Вот место, где так хорошо и сладко сойти с ума, – и это море, и эта зелень, одно – гордое, другая – скромная, эти запахи морской гнили, тубероз, юга, женщин и духов, и этот нервный бег!..
Куда? Зачем?
К чему? К кому?
Одесса – город романтизма, романтики, он – фразер, позер, весь шелковый, – разве здесь можно мыслить, неисцелимо страдать, трагически рыдать?
Отшельничество и подвижничество, святая прелесть левитановской весны в средней России – как это далеко от Одессы, как чуждо ей, как не сродни!
Верх нелепости – создать Ясную Поляну даже не в самой Одессе – об этом смешно и говорить, – но, вот, хоть бы здесь, на том Большом Фонтане, где пробовал пожить Куприн, где так давно живут Федоров и Юшкевич.
Одесса – это опера, феерия, танцкласс, вокзал, но она не кабинет ученого и не келья мысли и веры.
Здесь дом – неволя, тянет на воздух, на простор, вдаль к морю, ввысь к солнцу, и Куприн, как приехал, так сразу захотел… лететь. Совершенно серьезно и без всяких шуток! И полетел с покойным Уточкиным.
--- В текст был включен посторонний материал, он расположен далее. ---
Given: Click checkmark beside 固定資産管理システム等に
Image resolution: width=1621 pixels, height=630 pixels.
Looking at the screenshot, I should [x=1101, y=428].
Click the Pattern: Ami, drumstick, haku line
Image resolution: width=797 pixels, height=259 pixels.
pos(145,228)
Вы подумайте: этот человек земли, черноземный ум, черноземная сила, так любящий лес, и лошадь, и поле, реки, землю, и он даже решил лететь!..
Под этим солнцем, на этом юге среди цветов, у самого моря люди добрей, веселей, их шутки воздушней, их решимость красивей.
Приезжайте в Одессу!
Аркадий Аверченко
(1881–1925)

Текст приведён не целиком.